Gravity’s Rainbow, by Thomas Pynchon (1973), pages 1-519 — paperback
For the past two weeks I have been working my way through Gravity’s Rainbow and boy am I exhausted. It’s my first Pynchon, and I suppose I am enjoying it, although “enjoying” isn’t really a word I’d use to describe the experience. It will be worth it in the end, I can tell, but I can’t remember the last time I worked this hard at a book. If you’re looking for the cure to phone-addicted brain rot, Pynchon might be it, simply because there is no way to read him without using 100% of your brain’s focus. If I find my mind wandering for even half a sentence, I’m suddenly lost and need to go back 2-3 pages to start over. This is an intense, wild, sometimes annoying, occasionally beautiful experience. (I will say, if you’re going to take it upon yourself, the website gravitysrainbowguide.com is very helpful, especially when you’re picking it up the next day and need to remember wtf happened in the last section you read.)
One major theme of the book seems to be the separation between reality and fantasy: do fantasies come from reality? Or can fantasies create reality? Before reading this, I would have said the former, but now that I’m reading this book, which was written 50 years ago and is all about the rise of fascism, increased militarism, and an all-encompassing paranoia reinforced by extreme surveillance and shady corporate practices, I’m like……….. maybe fantasy and reality have collapsed? It’s all very — for lack of a better word, but actually now that I think of it this is literally the perfect word in this instance — Pynchonesque.

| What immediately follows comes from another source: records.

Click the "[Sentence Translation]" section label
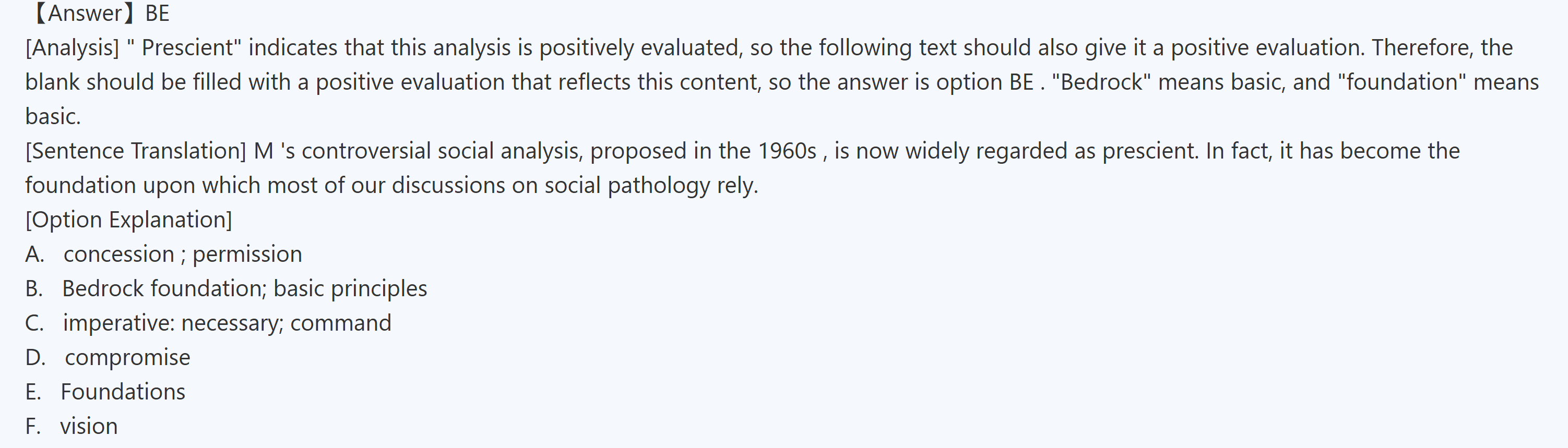 coord(136,151)
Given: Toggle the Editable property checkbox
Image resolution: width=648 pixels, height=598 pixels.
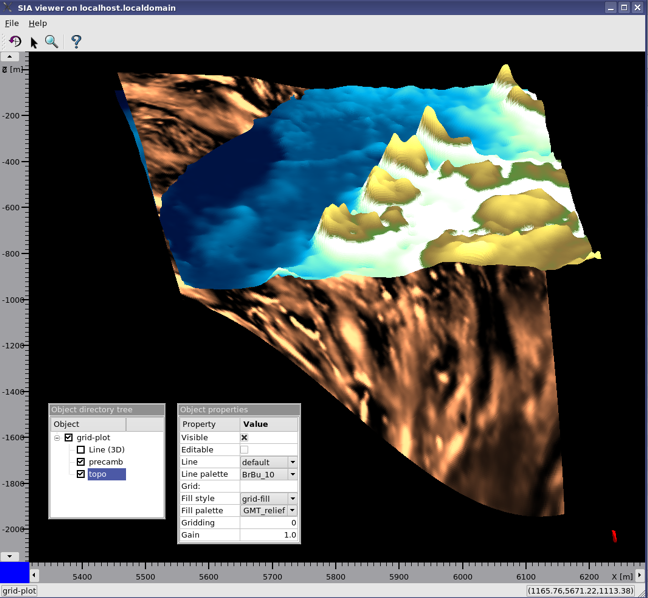Looking at the screenshot, I should pyautogui.click(x=244, y=450).

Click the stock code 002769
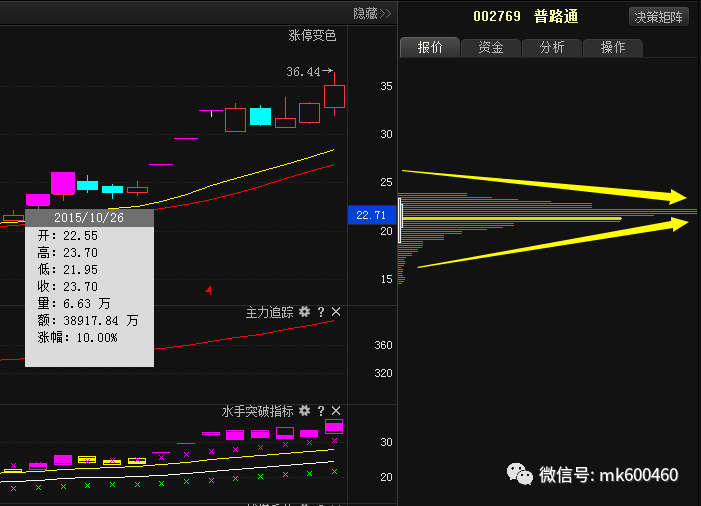click(x=497, y=17)
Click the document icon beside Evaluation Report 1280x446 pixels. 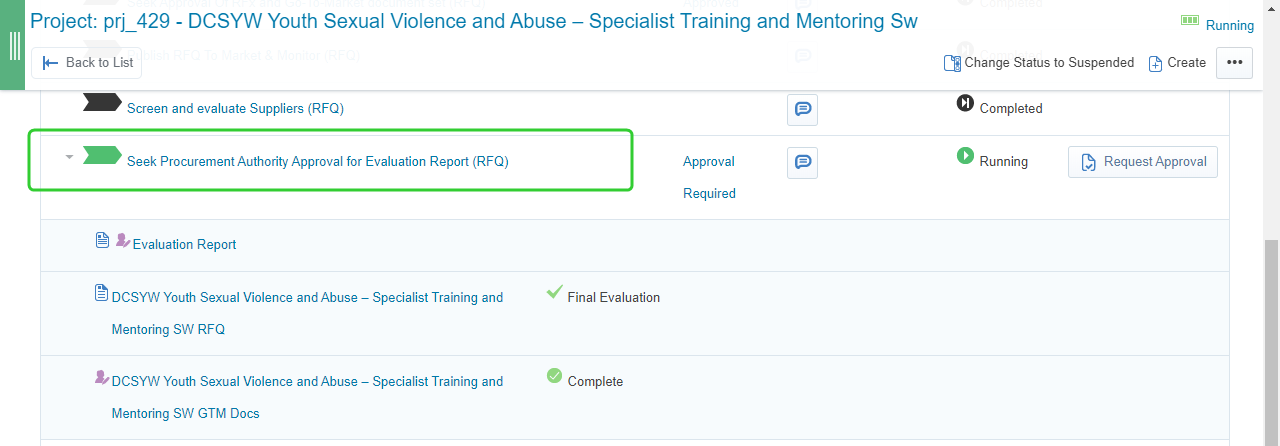coord(101,241)
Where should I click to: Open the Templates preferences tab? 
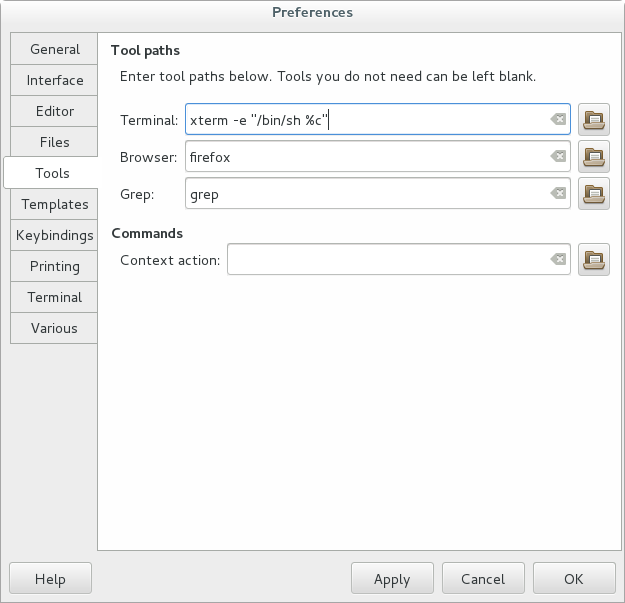pos(55,204)
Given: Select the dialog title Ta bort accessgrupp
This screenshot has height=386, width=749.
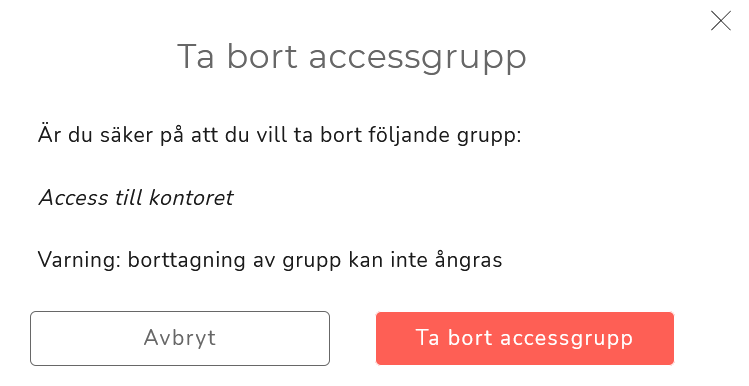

There genuinely is no one who writes better about paranoia. Just look at this section in which, after spending 400+ pages building up paranoia as an awful burden to bear, he flips it on its head and shows how the opposite might actually be worse:
If there is something comforting-religious, if you want—about paranoia, there is still also anti-paranoia, where nothing is connected to anything, a condition not many of us can bear for long. Well right now Slothrop feels himself sliding onto the anti-paranoid part of his cycle, feels the whole city around him going back roofless, vulnerable, uncentered as he is, and only pasteboard images now of the Listening Enemy left between him and the wet sky. Either They have put him here for a reason, or he’s just here. He isn’t sure that he wouldn’t, actually, rather have that reason....
And, really, is there anything more Pynchonesque than starting the most deranged and mind-altering novel about bombs raining down from the sky during World War II, right before the bombs start raining down at the start of World War III? This may not have been the most comfortable time to start reading Gravity’s Rainbow, but it is also tragically the perfect book for this moment. Fuck it, let’s have a paranoid summer.